Excerpt provided:
--- --- ---
So I’ve been doing yoga.

And it’s been grand.

I mean, my whole body shakes most of the time and there are bits of steel girder more flexible than me, but hey.  It’s a growing thing.  And I do genuinely like the whole ‘getting into a zone’ vibe.  It feels like yet another tool for the growing-old-gracefully box, which is let’s face it, the box I’m interested in filling way more than the being sexy and having abs like a map of the Gobi desert thing.

So there I am.

Getting into the space.

Connecting with the breath.

Letting my senses come to life.

The whole shazzam.

Opening my mind.

Opening my heart.

Opening my ear canals and my….

Whoa, what, wait?

Opening my ear canals?

Why yes, young yogi, opening your ear canals.

And letting toxins flush from your thighs.

And allowing the neuro-plasicisty of your brain to work upon the messages you’re sending to your body.

And activating your chakras.

And hydrating your spine.
--- --- ---
Entries provided:
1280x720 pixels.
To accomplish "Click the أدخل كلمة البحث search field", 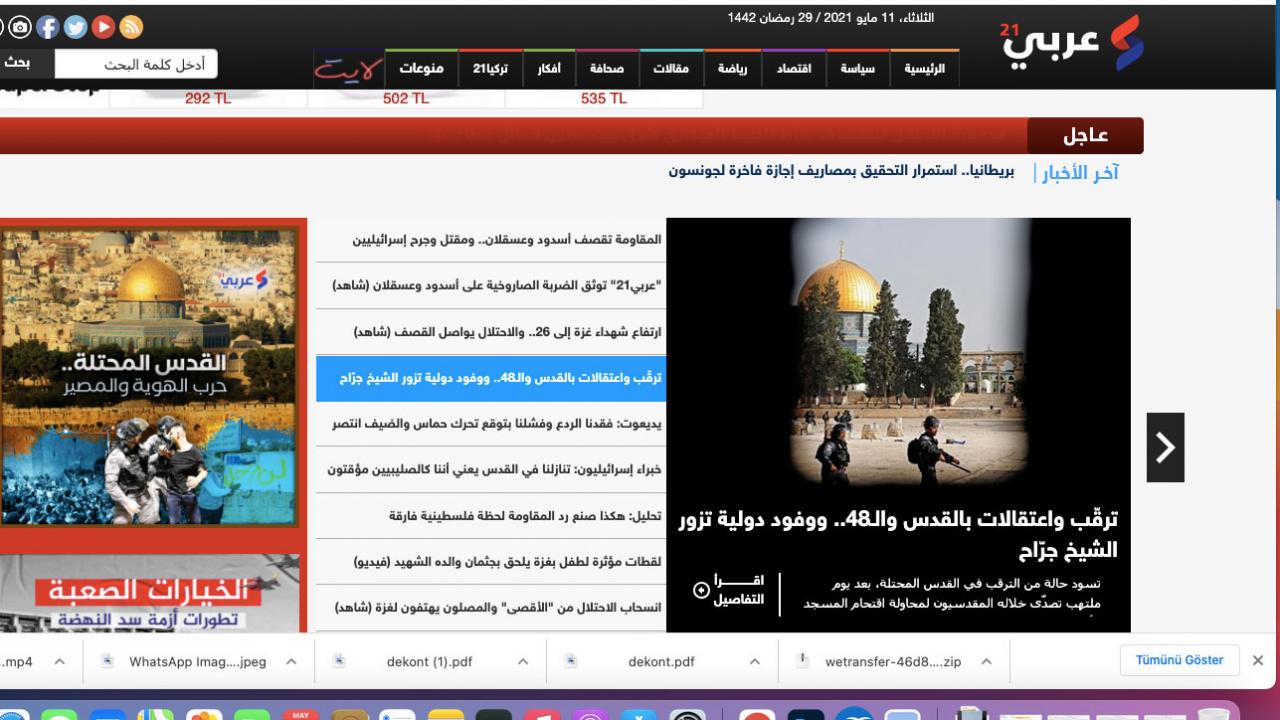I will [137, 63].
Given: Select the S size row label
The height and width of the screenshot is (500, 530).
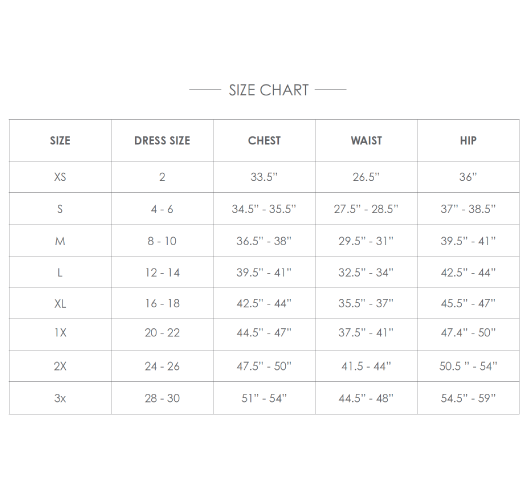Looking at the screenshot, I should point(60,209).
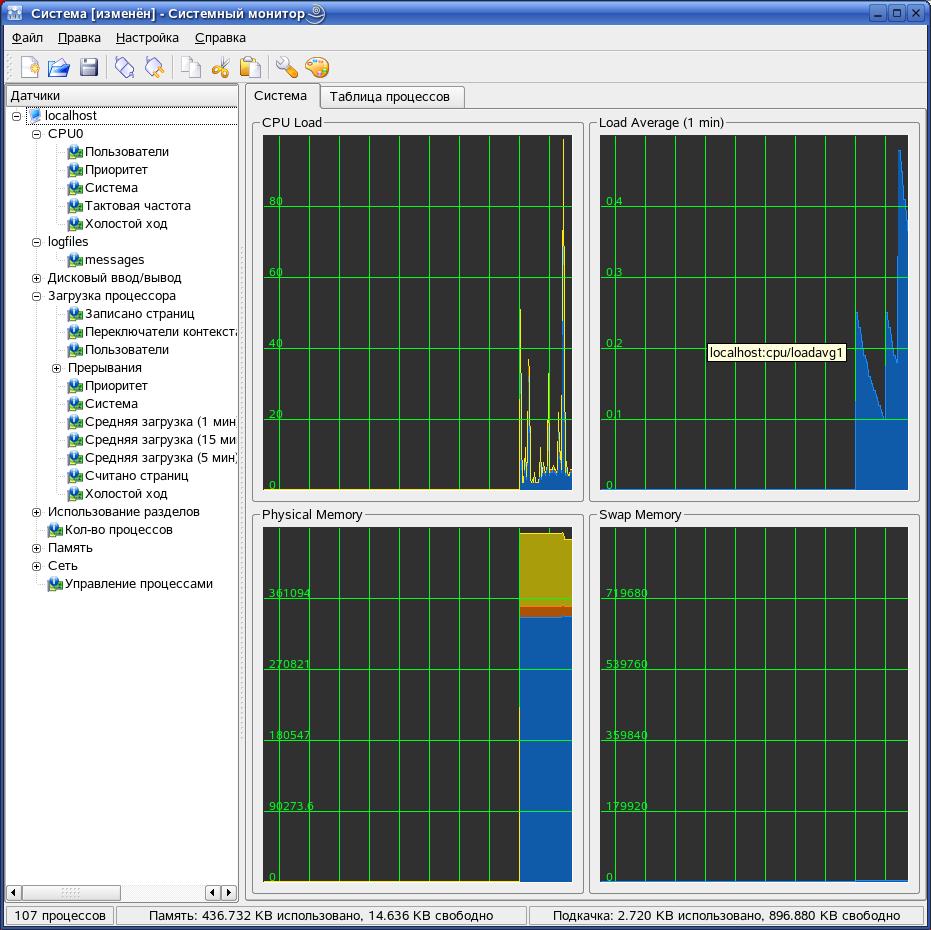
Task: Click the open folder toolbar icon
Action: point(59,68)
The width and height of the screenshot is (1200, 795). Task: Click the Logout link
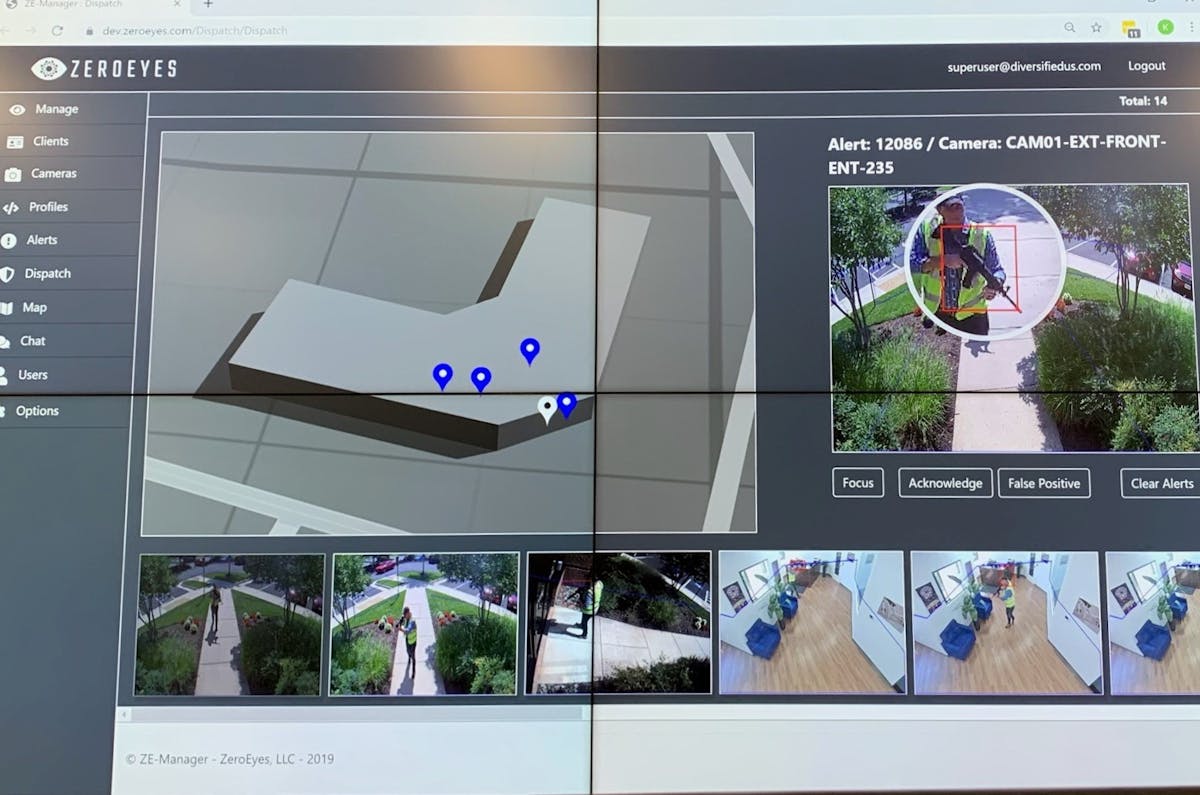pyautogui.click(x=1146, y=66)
--- --- ---
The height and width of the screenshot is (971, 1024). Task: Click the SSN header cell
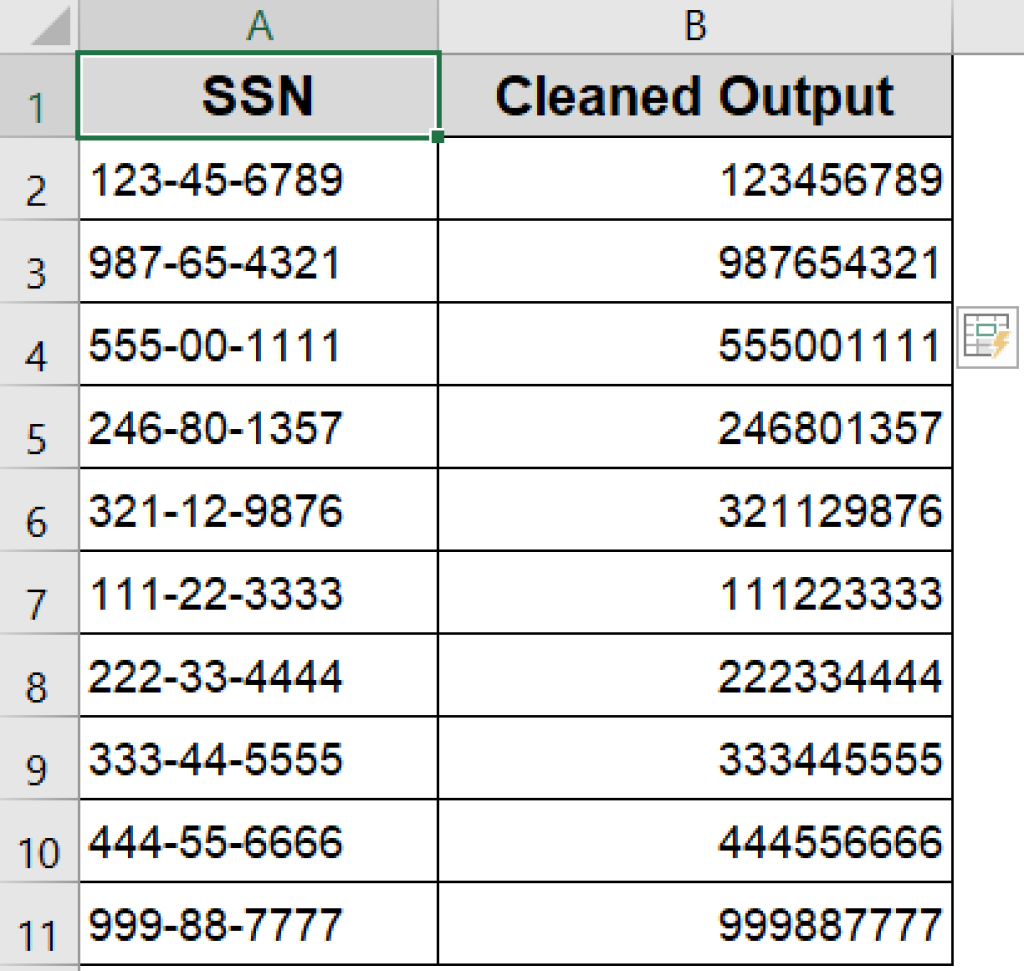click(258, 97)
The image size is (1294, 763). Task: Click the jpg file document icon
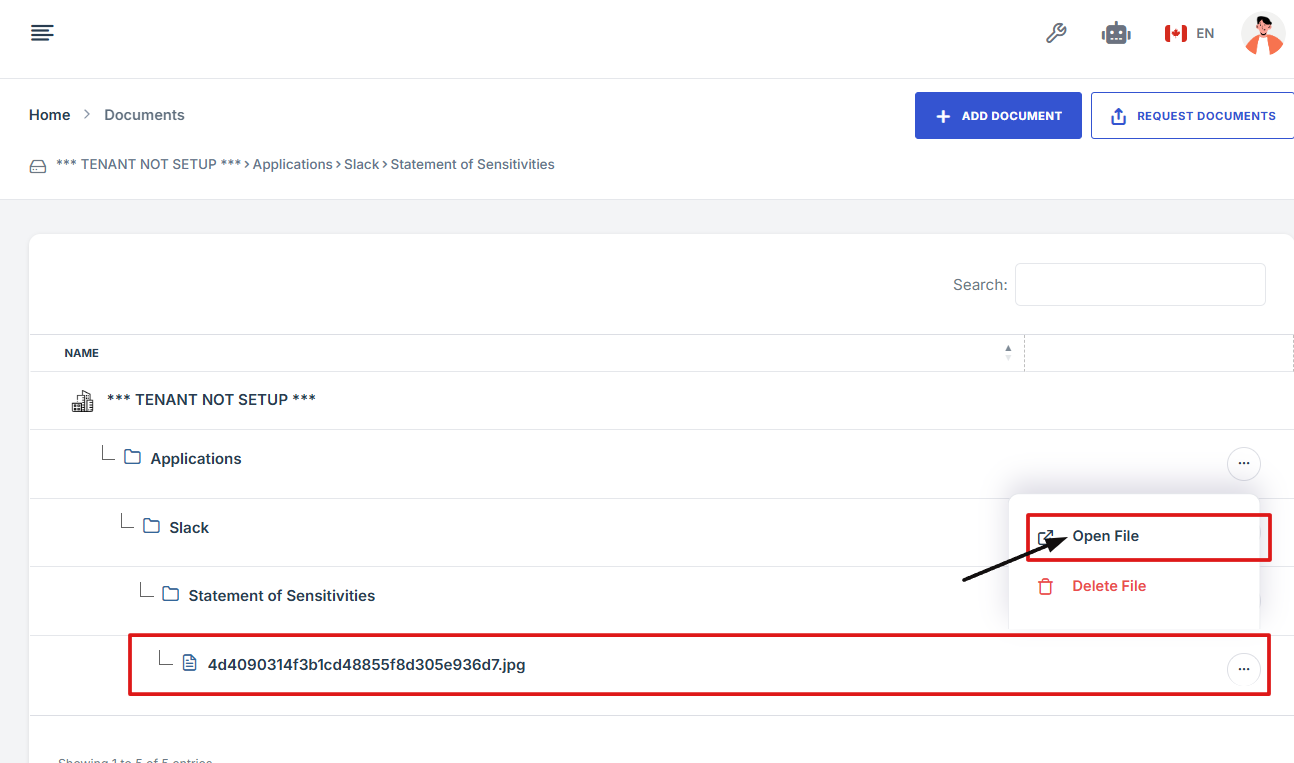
--- --- ---
Exercise: Resume the piece about taking up yoga, starting right after "And hydrating your spine."

Response area:
Actually, by this point, I’m probably not in the zone.  I mean, I’m working on it, but the second you told me that I was releasing blockages in my body by sitting back on my tailbone, my blood pressure began to rise above and beyond the basic pain point of ‘dear God should thighs even feel this way?’

Oddly, I have more problems with this than I do with talk of chi or chakras, because, again much like organised religion, I’m happy to embrace these as concepts which are expressing something far more nuanced and interesting than moving blobs of light.  I can work with chi as both a physiological and a mental concept and am very happy using it as shorthand for a certain experience which I’m damn sure science can express, but not in fewer than 800 words so hey, yeah.  Chi.  Let’s use that as an excellent, groovy and totally fine place-holder for a complicated construct.  Boom.

I’m also down with respecting things that come from another organised theology, so long as it’s not asking me to adjust my ethics in accordance with ancient texts of unknown provenance.

I’m less down with my language, my universe, being used to express stuff that I’ve got a real issue with.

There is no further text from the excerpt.